Summary by CodyWild 3 years ago
A common critique of deep learning is its brittleness off-distribution, combined with its tendency to give confident predictions for off-distribution inputs, as is seen in the case of adversarial examples. In response to this critique, a number of different methods have cropped up in recent years, that try to capture a model's uncertainty as well as its overall prediction. This paper tries to do a broad evaluation of uncertainty methods, and, particularly, to test how they perform on out of distribution data, including both data that is perturbed from its original values, and fully OOD data from ground-truth categories never seen during training. Ideally, we would want an uncertainty method that is less confident in its predictions as data is made more dissimilar from the distribution that the model is trained on. Some metrics the paper uses for capturing this are:
- Brier Score (The difference between predicted score and ground truth 0/1 label, averaged over all examples)
- Negative Log Likelihood
- Expected Calibration Error (Within a given bucket, this is calculated as the difference between accuracy to ground truth labels, and the average predicted score in that bucket, capturing that you'd ideally want to have a lower predicted score in cases where you have low accuracy, and vice versa)
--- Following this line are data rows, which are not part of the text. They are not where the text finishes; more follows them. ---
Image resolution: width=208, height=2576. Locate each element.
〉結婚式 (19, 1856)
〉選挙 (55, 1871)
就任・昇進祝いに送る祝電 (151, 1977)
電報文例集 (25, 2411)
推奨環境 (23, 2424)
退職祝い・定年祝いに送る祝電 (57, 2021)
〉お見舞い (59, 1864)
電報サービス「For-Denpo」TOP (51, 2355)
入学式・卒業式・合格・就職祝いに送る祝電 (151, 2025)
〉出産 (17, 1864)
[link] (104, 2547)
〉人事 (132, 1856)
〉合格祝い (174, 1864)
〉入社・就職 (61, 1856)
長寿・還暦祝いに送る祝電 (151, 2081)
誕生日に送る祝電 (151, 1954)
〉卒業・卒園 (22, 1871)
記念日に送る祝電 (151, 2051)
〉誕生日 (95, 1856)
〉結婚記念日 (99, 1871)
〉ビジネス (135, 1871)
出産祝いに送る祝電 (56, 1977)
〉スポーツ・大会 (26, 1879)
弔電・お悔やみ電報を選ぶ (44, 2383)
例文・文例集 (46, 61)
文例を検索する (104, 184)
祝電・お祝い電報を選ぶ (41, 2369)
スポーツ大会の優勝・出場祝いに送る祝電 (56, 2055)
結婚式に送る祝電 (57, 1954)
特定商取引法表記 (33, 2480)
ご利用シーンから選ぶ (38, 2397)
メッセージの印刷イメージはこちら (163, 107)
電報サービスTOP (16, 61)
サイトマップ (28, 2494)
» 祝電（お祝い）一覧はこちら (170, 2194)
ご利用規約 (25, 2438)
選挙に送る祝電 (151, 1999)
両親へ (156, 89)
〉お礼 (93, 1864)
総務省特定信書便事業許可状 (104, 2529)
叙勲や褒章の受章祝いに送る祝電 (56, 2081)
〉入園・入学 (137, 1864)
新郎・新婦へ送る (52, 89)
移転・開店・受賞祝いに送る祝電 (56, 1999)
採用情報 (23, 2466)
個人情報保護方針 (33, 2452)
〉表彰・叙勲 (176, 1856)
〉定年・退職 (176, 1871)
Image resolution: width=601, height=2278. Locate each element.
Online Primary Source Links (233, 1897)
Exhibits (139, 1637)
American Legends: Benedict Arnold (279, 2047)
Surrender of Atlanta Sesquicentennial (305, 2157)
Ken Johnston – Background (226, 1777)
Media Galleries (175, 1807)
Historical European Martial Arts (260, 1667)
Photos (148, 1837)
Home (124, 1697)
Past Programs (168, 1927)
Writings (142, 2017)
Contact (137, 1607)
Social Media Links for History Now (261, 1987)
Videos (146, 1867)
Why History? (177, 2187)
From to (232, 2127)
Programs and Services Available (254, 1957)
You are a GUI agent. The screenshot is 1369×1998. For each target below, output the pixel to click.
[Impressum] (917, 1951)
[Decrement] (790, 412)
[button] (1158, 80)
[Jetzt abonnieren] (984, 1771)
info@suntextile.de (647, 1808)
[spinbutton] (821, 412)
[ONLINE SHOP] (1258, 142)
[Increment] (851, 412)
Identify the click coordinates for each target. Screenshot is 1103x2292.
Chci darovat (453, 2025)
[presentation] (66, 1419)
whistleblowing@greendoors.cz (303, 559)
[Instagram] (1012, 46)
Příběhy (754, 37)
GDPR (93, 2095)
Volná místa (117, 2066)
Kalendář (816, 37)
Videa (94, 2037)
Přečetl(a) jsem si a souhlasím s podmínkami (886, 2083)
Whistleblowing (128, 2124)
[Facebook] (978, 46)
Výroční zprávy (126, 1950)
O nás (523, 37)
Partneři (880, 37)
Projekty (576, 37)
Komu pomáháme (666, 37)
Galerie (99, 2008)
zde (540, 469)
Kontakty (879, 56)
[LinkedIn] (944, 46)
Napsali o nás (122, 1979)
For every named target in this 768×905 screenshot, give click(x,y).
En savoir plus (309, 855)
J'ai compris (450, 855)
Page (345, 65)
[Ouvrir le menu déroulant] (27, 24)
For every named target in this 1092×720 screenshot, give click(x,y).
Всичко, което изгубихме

- Entropy - For labels that are fully out of distribution, and don't map to any of the model's categories, you can't directly calculate ground truth accuracy, but you can ideally ask for a model that has high entropy (close to uniform) probabilities over the classes it knows about when the image is drawn from an entirely different class
The authors test over image datasets small (MNIST) and large (ImageNet and CIFAR10), as well as a categorical ad-click-prediction dataset. They came up with some interesting findings.
1. More fully principled Bayesian estimation of posteriors over parameters, in the form of Stochastic Variational Inference, works well on MNIST, but quite poorly on either categorical data or higher dimensional image datasets
2. Temperature scaling, which basically performs a second supervised calibration using a hold-out set to push your probabilities towards true probabilities, performs well in-distribution but collapses fairly quickly off-distribution (which sort of makes sense given that it too is just another supervised method that can do poorly when off-distribution)
3. In general, ensemble methods, where you train different models on different subsets of the data and take their variance as uncertainty, perform the best across the bigger image models as well as the ad click model, likely because SVI (along with many other Bayesian methods) is too computationally intensive to get to work well on higher-dimensional data
4. Overall, none of the methods worked particularly well, and even the best-performing ones were often confidently wrong off-distribution
I think it's fair to say that we're far from where we wish we were when it comes to models that "know when they don't know," and this paper does a good job of highlighting that in specific fashion.